Li há pouco em “Ecce homo”, uma espécie de resumo e autobiografia do filósofo: “Entre minhas obras, ocupa o meu ‘Zaratustra’ um lugar à parte. Com ele, fiz à humanidade o maior presente que até agora lhe foi feito”.
Esta presunção delirante da própria escrita — um sintoma talvez inerente a escritores e pensadores — convive com alto grau de percepção da realidade. Nietzsche diz que a “última coisa que prometeria seria ‘melhorar’ a humanidade (aspas dele). Eu não construo novos ídolos”.
Garante que derrubar ídolos — sua palavra para “ideais” — é seu ofício: “A realidade foi despojada de seu valor, seu sentido, sua veracidade, na medida em que se forjou um mundo ideal”.
Em suma, a mentira do ideal tem sido a “maldição sobre a realidade”. Através dela, a humanidade se tornou “hipócrita e falsa até em seus instintos. A ponto de adorar os valores inversos aos únicos que lhe garantiriam o florescimento, o futuro, o elevado direito ao futuro”.
Nietzsche morreu louco, e a causa provável foi uma sífilis contraída em sua juventude. O desfecho de sua vida, e os delírios presunçosos, não invalidam o legado de reflexão e pensamento crítico que nos doou. Os invejosos da capacidade de pensar não encontrarão aqui munição para desqualificá-lo. Como fazem com tantos outros que os incomodam.
Cruzamos hoje com brasileiros zumbis. Eles fazem de conta que nada está acontecendo, tanto quanto outros embriagados de fanatismo, para quem tudo está por acontecer. Com algum esforço de negação da realidade, ou cinismo, há os que pretendem ignorar ou diminuir a incógnita que está à nossa frente. O fato de já termos estado diante de outras incertezas não nos garante que já sabemos onde as atuais nos levarão.
Pois, pela primeira vez em eleições presidenciais, os candidatos preferidos pelos brasileiros ou estão no hospital, vítima de cruel atentado, ou na cadeia, por chefiar perigosa quadrilha que ainda pretende governar o país em nome do povo oprimido até por mentiras que lhe são impingidas.
Além dos zumbis e fanáticos, há, entre os brasileiros, a maioria de impotentes que só transcendem seu estado juntando o voto a um candidato redentor — seja o criminoso, e seu cúmplice anunciado, ou o acamado, vítima de violência que ele próprio pretende violentamente combater, e que sequer sabe se ele próprio conseguirá sobreviver.
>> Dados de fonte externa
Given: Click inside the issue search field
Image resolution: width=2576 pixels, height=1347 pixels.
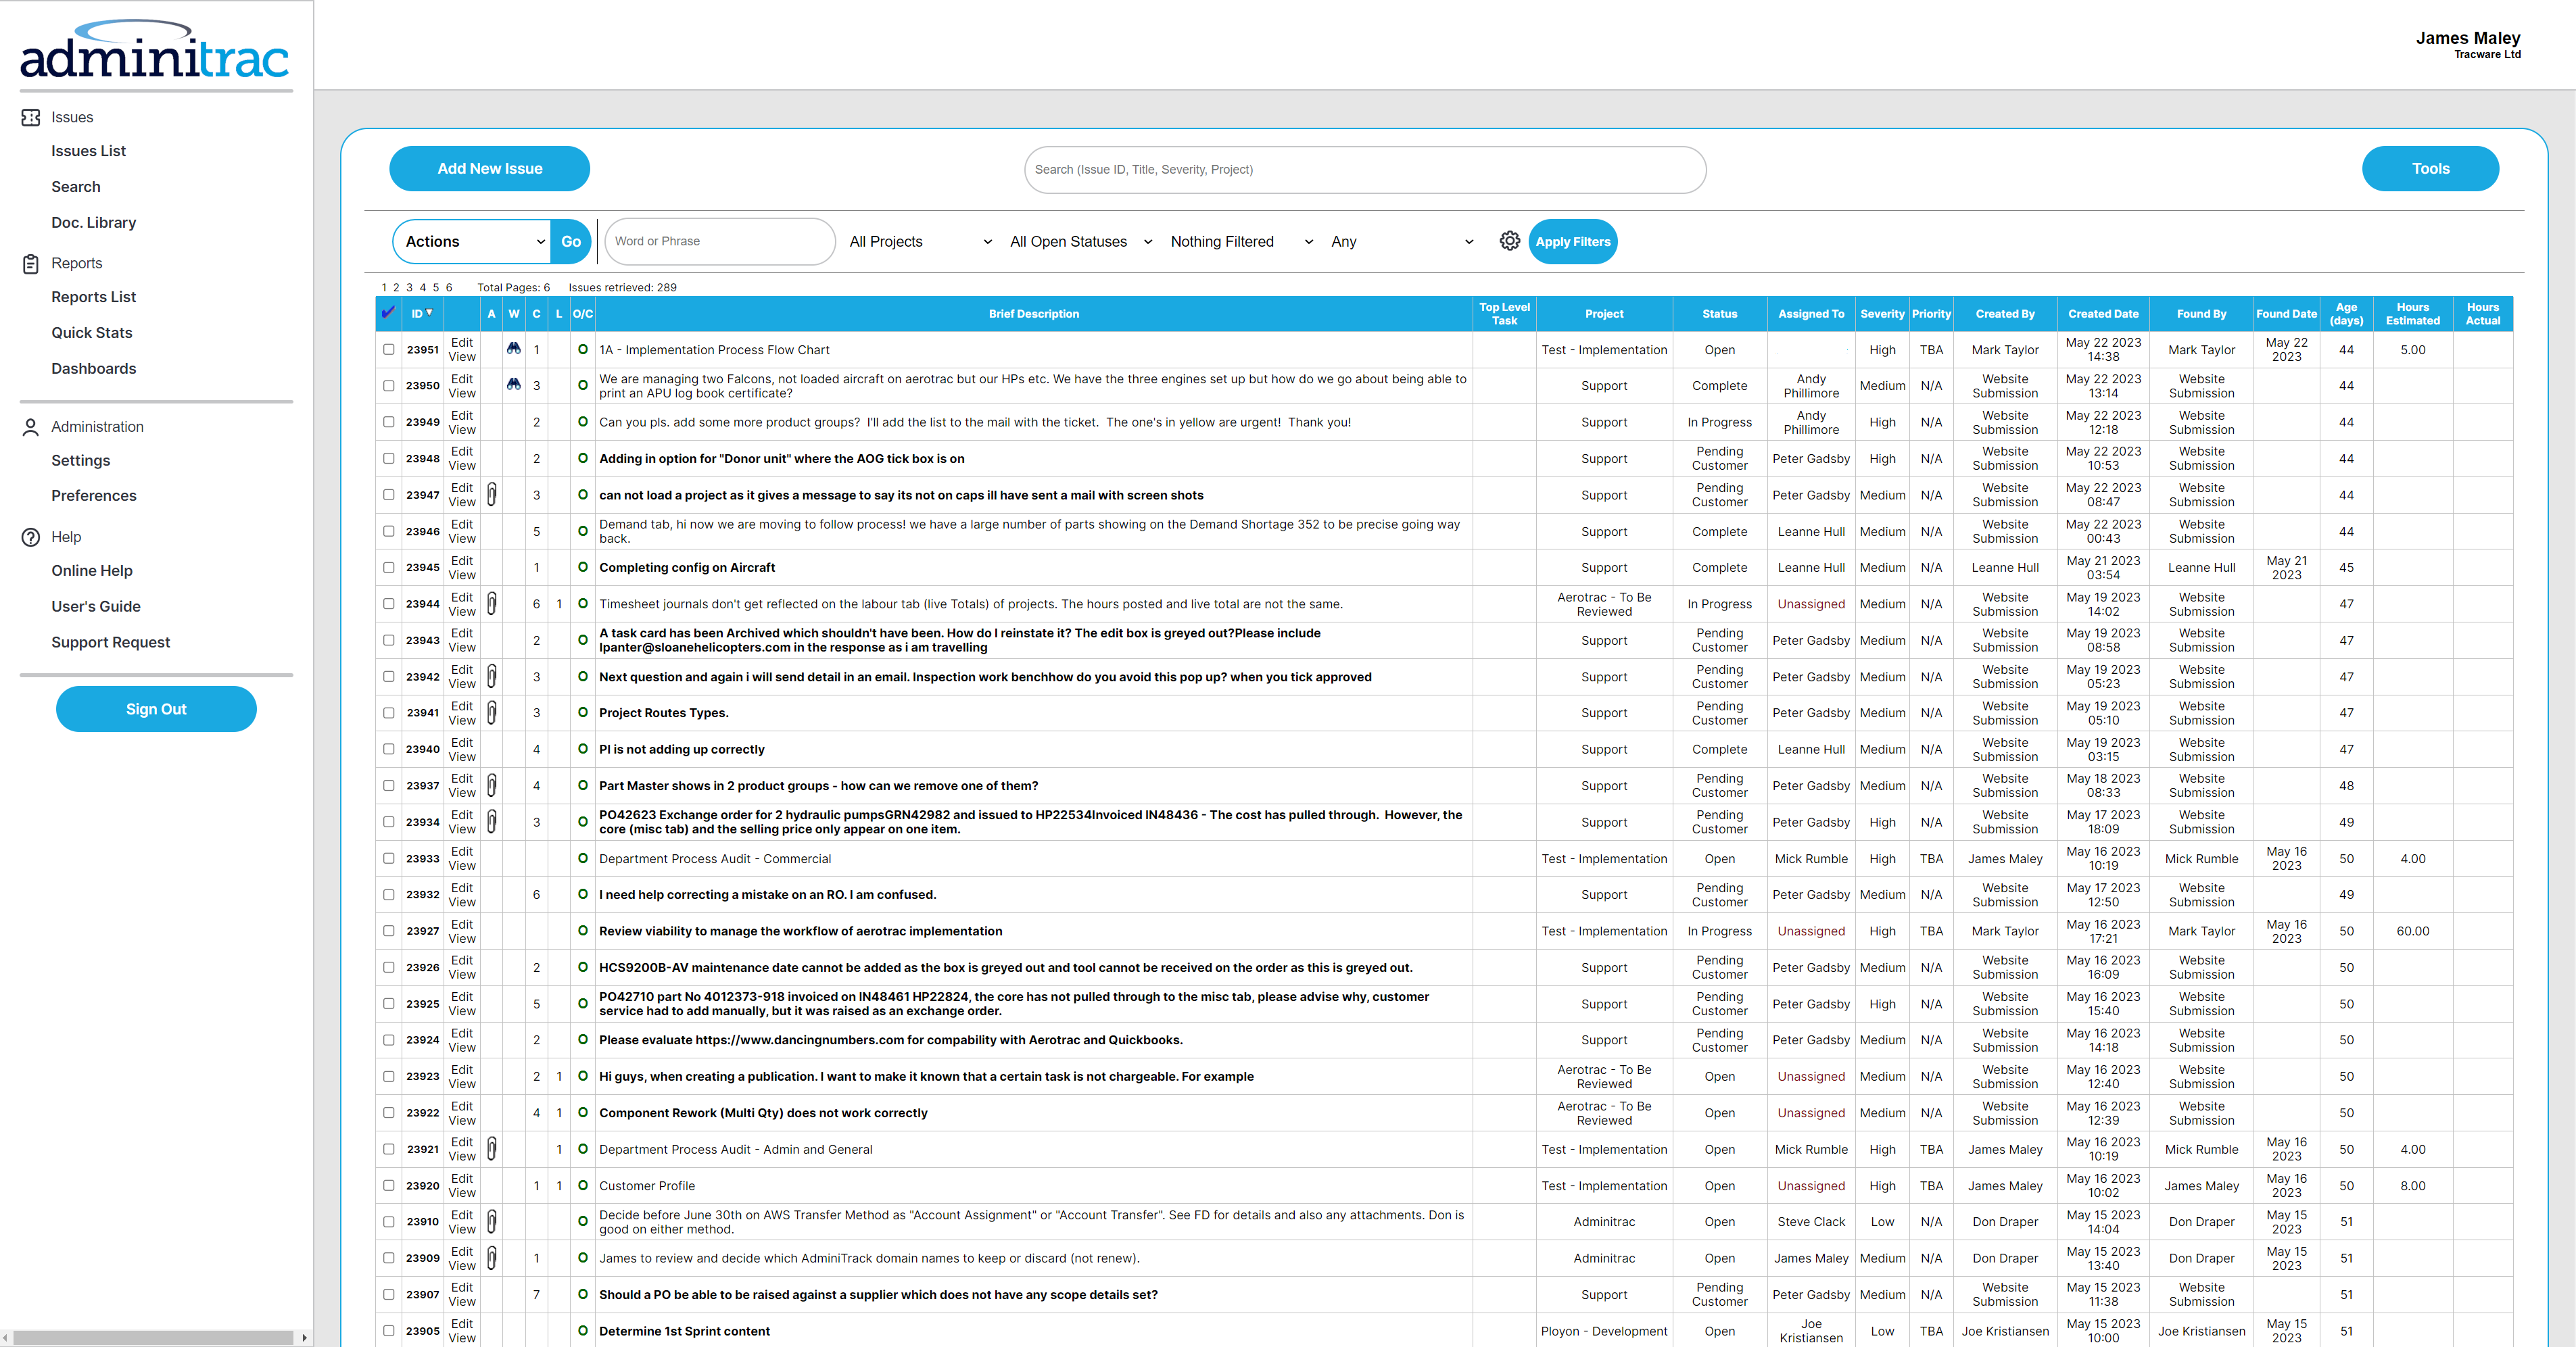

É o momento em que o indivíduo tem a esperança de mudar alguma coisa que anda muito mal. O penoso estado dos candidatos expressa isso —se já não fosse suficiente a grave polarização que representam.
Porque o indivíduo consciente, para além do zumbi e do fanático, se encontra hoje perplexo e impotente. Está diante do fato de que uma realidade extremamente adversa, complexa e inatingível lhe coloca uma demanda de solução individual para questões que lhe foram impostas e tramadas sem seu consentimento ou participação.
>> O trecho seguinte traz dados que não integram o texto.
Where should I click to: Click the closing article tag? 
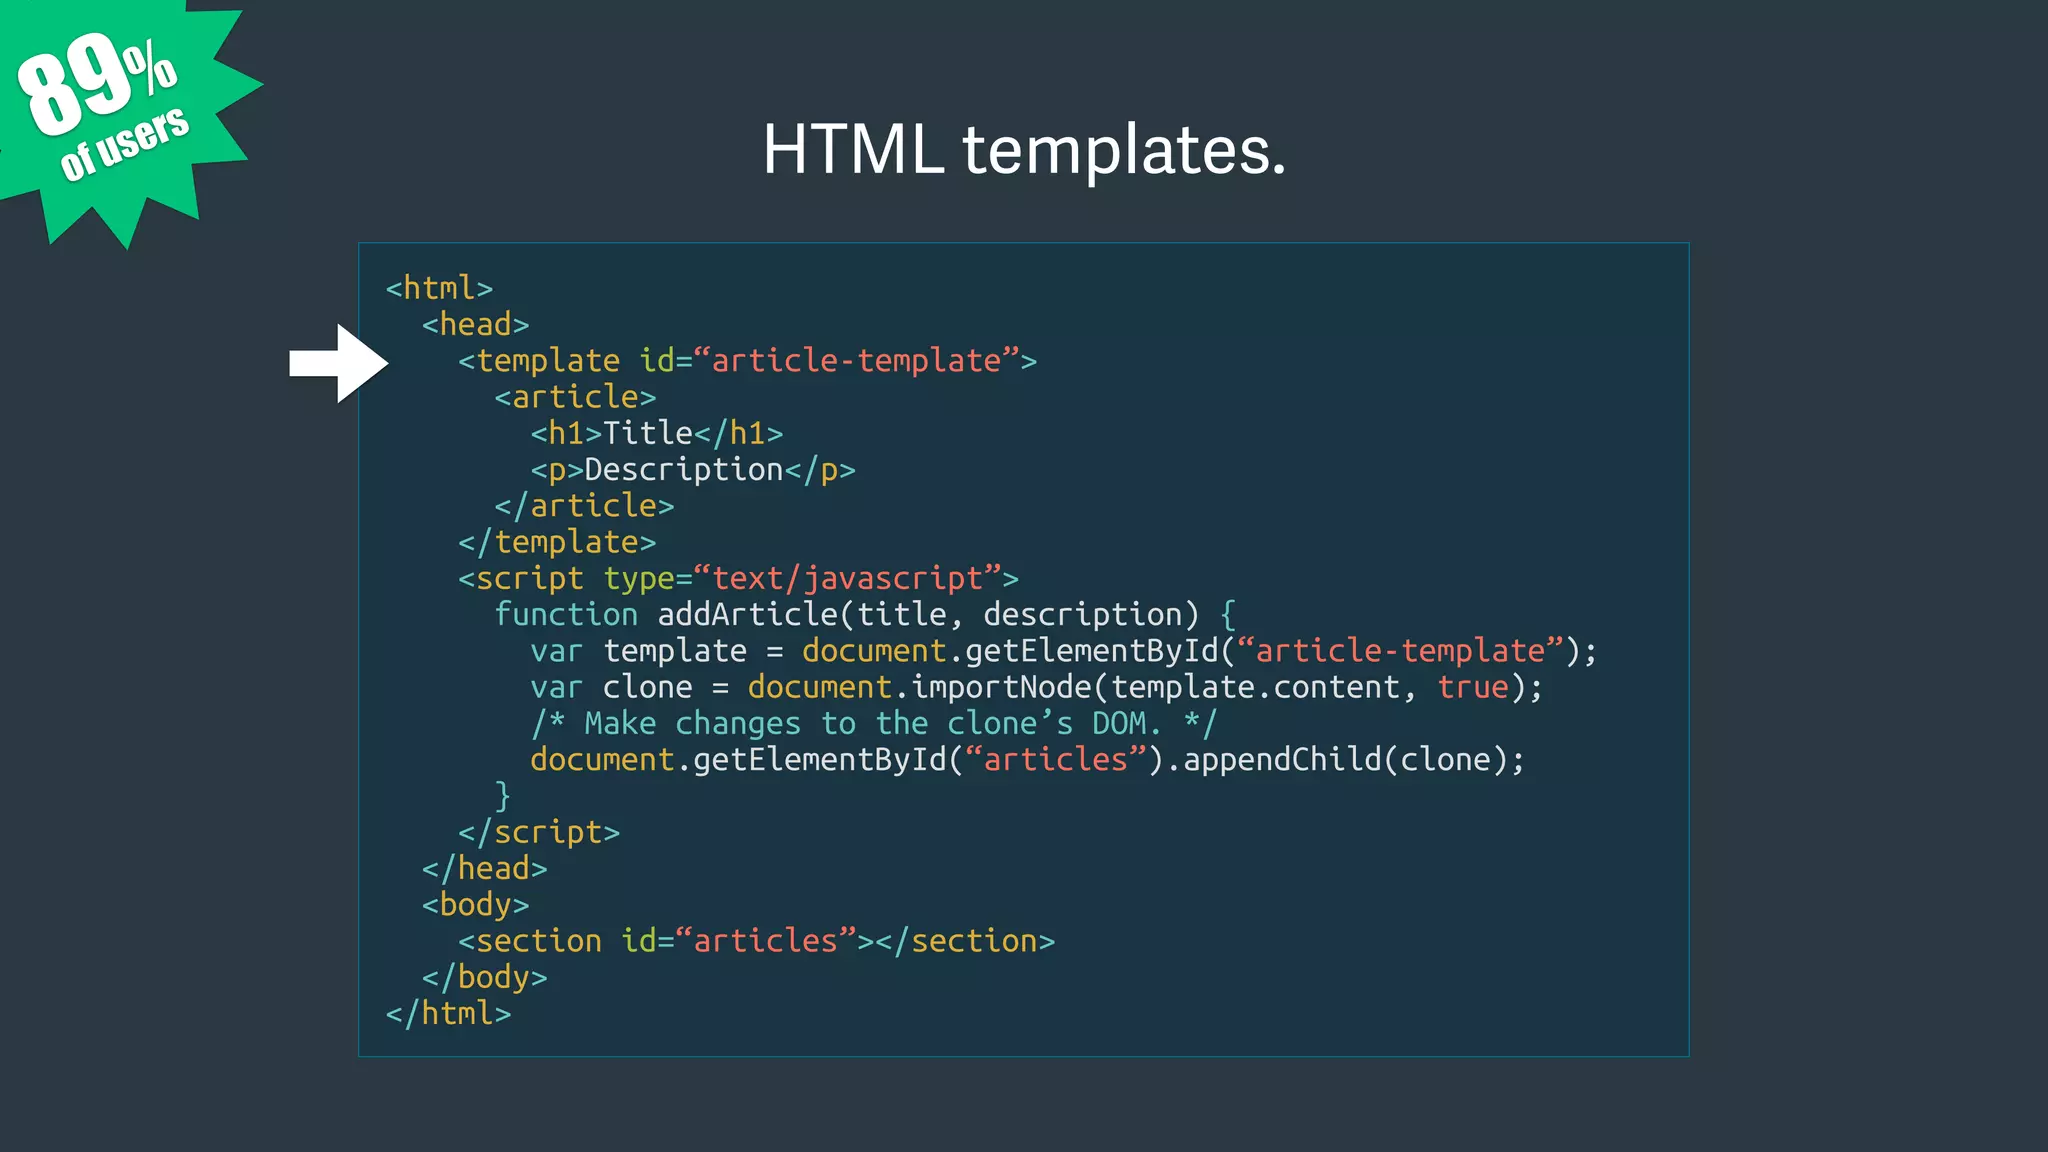(x=584, y=506)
Entre os políticos, há uma certa presunção delirante do que é possível fazer diante da crise. Sou do tempo em que ainda se estudava “Psicologia das massas e análise do eu”, de Sigmund Freud. Embora Dawkins tenha dito que ideias possam ser equivalentes a genes, o fato de alguém ter escrito “Psicologia das massas e análise do eu” não é semelhante à descoberta da vacina, do antibiótico. A patologia foi revelada, mas as ideias críticas não curam sintomas e causas que continuam sendo produzidas. É o dilema de todo psicanalista em sua faina diária.
E os brasileiros estão de novo encenando o drama de “Psicologia das massas e análise do eu”: a regressão do indivíduo submerso na massa, a perda do raciocínio crítico, a união fraterna e subterrânea com os que idolatram o mesmo líder messiânico que anuncia esperança mágica comum a todos.